(Pixel coordinate grounding data)
..........

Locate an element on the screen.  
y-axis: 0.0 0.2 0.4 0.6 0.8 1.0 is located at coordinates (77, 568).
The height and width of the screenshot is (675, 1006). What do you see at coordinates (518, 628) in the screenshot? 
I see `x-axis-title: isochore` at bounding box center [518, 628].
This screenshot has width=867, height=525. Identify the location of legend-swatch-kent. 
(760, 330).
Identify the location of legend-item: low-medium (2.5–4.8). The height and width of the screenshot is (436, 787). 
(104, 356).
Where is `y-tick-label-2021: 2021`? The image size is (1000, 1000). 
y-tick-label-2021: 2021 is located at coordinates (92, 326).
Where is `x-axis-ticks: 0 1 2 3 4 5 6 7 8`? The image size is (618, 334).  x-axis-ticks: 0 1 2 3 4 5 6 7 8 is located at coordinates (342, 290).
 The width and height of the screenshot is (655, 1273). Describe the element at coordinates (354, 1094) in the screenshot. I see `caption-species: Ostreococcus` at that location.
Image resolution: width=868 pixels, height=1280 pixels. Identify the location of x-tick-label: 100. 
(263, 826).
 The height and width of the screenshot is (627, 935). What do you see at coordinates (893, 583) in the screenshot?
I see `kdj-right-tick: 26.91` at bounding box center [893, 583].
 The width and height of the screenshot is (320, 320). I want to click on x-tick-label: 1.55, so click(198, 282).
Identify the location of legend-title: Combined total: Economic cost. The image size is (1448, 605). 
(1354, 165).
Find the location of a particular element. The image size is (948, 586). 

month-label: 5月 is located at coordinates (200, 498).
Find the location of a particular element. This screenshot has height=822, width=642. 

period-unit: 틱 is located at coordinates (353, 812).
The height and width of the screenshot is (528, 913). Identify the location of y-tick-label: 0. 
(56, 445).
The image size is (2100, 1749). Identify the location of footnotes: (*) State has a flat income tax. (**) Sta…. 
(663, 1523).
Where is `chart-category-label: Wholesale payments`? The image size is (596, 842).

..........

Copy out all of the records above, word for word, with nothing changed.

- Your response:
Locate an element on the screen.  
y-axis: 0.0 0.2 0.4 0.6 0.8 1.0 is located at coordinates (77, 568).
The height and width of the screenshot is (675, 1006). What do you see at coordinates (518, 628) in the screenshot? 
I see `x-axis-title: isochore` at bounding box center [518, 628].
This screenshot has width=867, height=525. Identify the location of legend-swatch-kent. 
(760, 330).
Identify the location of legend-item: low-medium (2.5–4.8). The height and width of the screenshot is (436, 787). 
(104, 356).
Where is `y-tick-label-2021: 2021`? The image size is (1000, 1000). 
y-tick-label-2021: 2021 is located at coordinates (92, 326).
Where is `x-axis-ticks: 0 1 2 3 4 5 6 7 8`? The image size is (618, 334).  x-axis-ticks: 0 1 2 3 4 5 6 7 8 is located at coordinates (342, 290).
 The width and height of the screenshot is (655, 1273). Describe the element at coordinates (354, 1094) in the screenshot. I see `caption-species: Ostreococcus` at that location.
Image resolution: width=868 pixels, height=1280 pixels. Identify the location of x-tick-label: 100. 
(263, 826).
 The height and width of the screenshot is (627, 935). What do you see at coordinates (893, 583) in the screenshot?
I see `kdj-right-tick: 26.91` at bounding box center [893, 583].
 The width and height of the screenshot is (320, 320). I want to click on x-tick-label: 1.55, so click(198, 282).
Identify the location of legend-title: Combined total: Economic cost. The image size is (1448, 605). 
(1354, 165).
Find the location of a particular element. The image size is (948, 586). 

month-label: 5月 is located at coordinates (200, 498).
Find the location of a particular element. This screenshot has height=822, width=642. 

period-unit: 틱 is located at coordinates (353, 812).
The height and width of the screenshot is (528, 913). Identify the location of y-tick-label: 0. 
(56, 445).
The image size is (2100, 1749). Identify the location of footnotes: (*) State has a flat income tax. (**) Sta…. 
(663, 1523).
Where is `chart-category-label: Wholesale payments`? The image size is (596, 842).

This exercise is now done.